─── Material provided ───
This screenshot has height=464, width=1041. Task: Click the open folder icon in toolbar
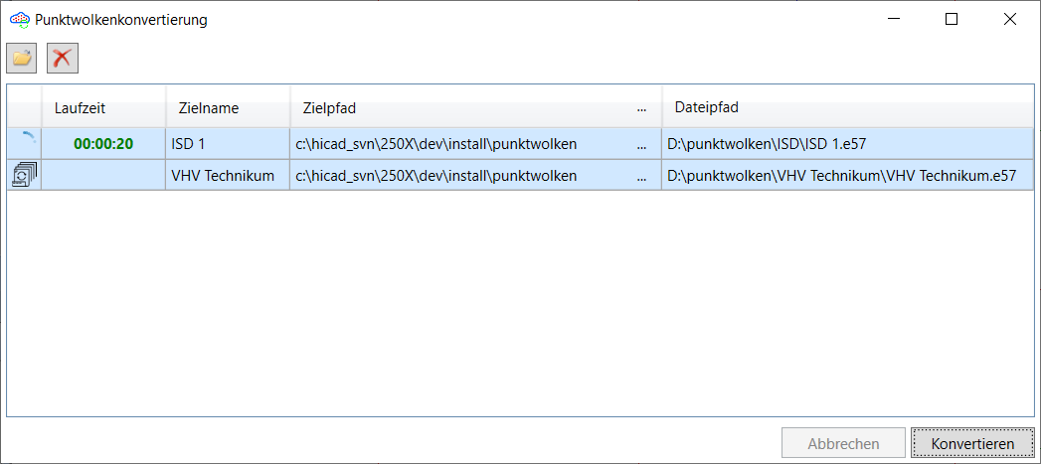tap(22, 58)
───
─── Material provided ───
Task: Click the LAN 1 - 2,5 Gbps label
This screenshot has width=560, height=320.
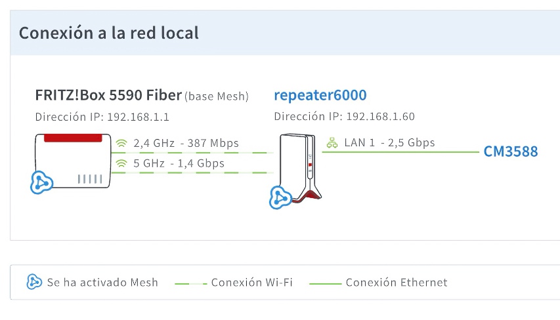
───
─── Material provided ───
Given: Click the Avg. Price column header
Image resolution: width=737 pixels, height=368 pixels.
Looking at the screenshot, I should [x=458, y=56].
───
An exact copy of the lines above between the line holding "Task: Click the LAN 1 - 2,5 Gbps label" and the line holding "This screenshot has width=560, height=320.", inclusive, is the whole answer.

Task: Click the LAN 1 - 2,5 Gbps label
This screenshot has width=560, height=320.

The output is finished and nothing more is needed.